What determines that ’finite-product preservation’ is part of the standard package and these are add-ons is, I imagine, decided by what’s met in nature and their consequences.
Indeed. In the pro-étale setting, one does have things akin to finite product preservation (Künneth theorems in étale cohomology), just not the full strength of it in general.
I am slowly building up to editing the entry. I wish to be able to prove the existence of the left adjoint; this is what my edit to finite set yesterday is the start of.

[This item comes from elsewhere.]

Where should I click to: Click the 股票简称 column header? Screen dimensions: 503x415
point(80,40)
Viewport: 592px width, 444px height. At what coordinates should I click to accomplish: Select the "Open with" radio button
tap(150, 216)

Just as a marker for a possible target:
Cohesion does not seem to have been applied in algebraic or $p$-adic contexts. However, I realized recently (before this nCatCafe discussion), in my project with Laurent Fargues on the geometrization of the local Langlands correspondence, that the existence of the left adjoint to pullback (“relative homology”) is a really useful structure in the pro-etale setting. I’m still somewhat confused about many things, but to some extent it can be used as a replacement to the functor $f_!$ of compactly supported cohomology, and has the advantage that its definition is completely canonical and it exists and has good properties even without any assumptions on $f$ (like being of finite dimension), at least after passing to “solid $\ell$-adic sheaves”. So it may be that the existence of this left adjoint, which I believe is a main part of cohesion, may play some important role. (Scholze, MO)
Apologies for the lack of updates, for the last couple of evenings I have been thwarted in my wish to work on this by nLab software matters! Hopefully I’ll find some time tomorrow evening.
So we now have some information to feed in from Scholze, here. Seems to think that the fracturing of the differential cohomology diagram isn’t very instructive.